*Passage:*
━━━

All of lore.kernel.org
 help / color / mirror / Atom feed
From: Pingfan Liu <piliu@redhat.com>
To: Philipp Rudo <prudo@redhat.com>
Cc: kexec@lists.infradead.org, Alexei Starovoitov <ast@kernel.org>,
	Daniel Borkmann <daniel@iogearbox.net>,
	John Fastabend <john.fastabend@gmail.com>,
	Andrii Nakryiko <andrii@kernel.org>,
	Martin KaFai Lau <martin.lau@linux.dev>,
	Eduard Zingerman <eddyz87@gmail.com>, Song Liu <song@kernel.org>,
	Yonghong Song <yonghong.song@linux.dev>,
	Jeremy Linton <jeremy.linton@arm.com>,
	Catalin Marinas <catalin.marinas@arm.com>,
	Will Deacon <will@kernel.org>, Ard Biesheuvel <ardb@kernel.org>,
	Simon Horman <horms@kernel.org>,
	Gerd Hoffmann <kraxel@redhat.com>,
	Vitaly Kuznetsov <vkuznets@redhat.com>,
	Viktor Malik <vmalik@redhat.com>,
	Jan Hendrik Farr <kernel@jfarr.cc>, Baoquan He <bhe@redhat.com>,
	Dave Young <dyoung@redhat.com>,
	Andrew Morton <akpm@linux-foundation.org>,
	bpf@vger.kernel.org, systemd-devel@lists.freedesktop.org
Subject: Re: [PATCHv5 05/12] kexec: Introduce kexec_pe_image to parse and load PE file
Date: Wed, 17 Sep 2025 21:04:28 +0800	[thread overview]
Message-ID: <aMqx3PLkYLp3FLOD@fedora> (raw)
In-Reply-To: <20250901163020.30ce3c1e@rotkaeppchen>

On Mon, Sep 01, 2025 at 04:30:20PM +0200, Philipp Rudo wrote:
> Hi Pingfan,
> 
> a few nits in addition to what is mentioned in the cover letter.
> 

Besides the following comment, as we agree on your suggestion, many of
the logic in this file will be moved to kimage_file_prepare_segments().

> On Tue, 19 Aug 2025 09:24:21 +0800
> Pingfan Liu <piliu@redhat.com> wrote:
> 
> > As UEFI becomes popular, a few architectures support to boot a PE format
> > kernel image directly. But the internal of PE format varies, which means
> > each parser for each format.
> > 
> > This patch (with the rest in this series) introduces a common skeleton
> > to all parsers, and leave the format parsing in
> > bpf-prog, so the kernel code can keep relative stable.

━━━

*Data:*
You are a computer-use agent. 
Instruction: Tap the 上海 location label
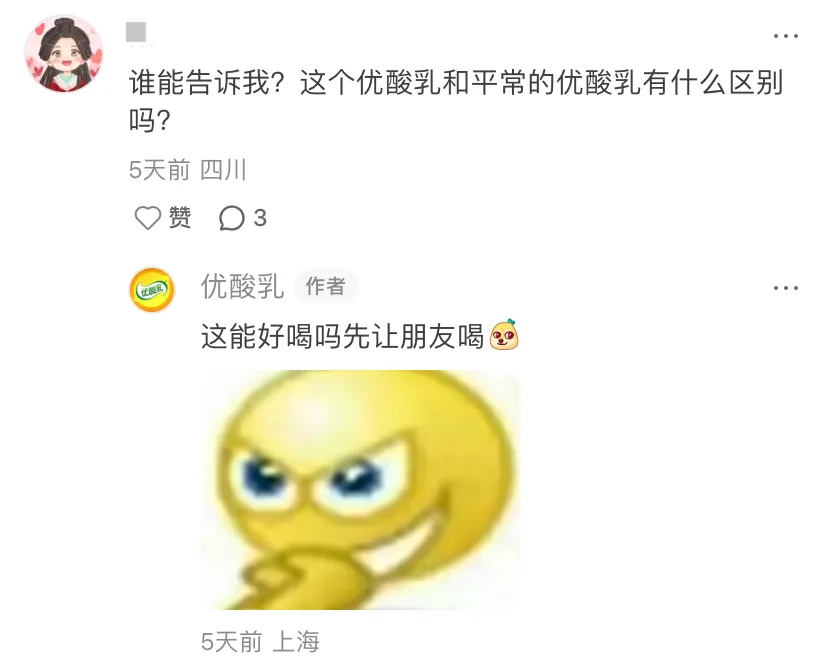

━━━

*Stated goal:*
Please answer these about the kexec mailing-list reply:
1. On what date was the reply sent?
2. To which function will much of the logic in the file be moved?
3. Where does the patch leave the format parsing?

*Written answer:*
1. Wed, 17 Sep 2025
2. kimage_file_prepare_segments()
3. In bpf-prog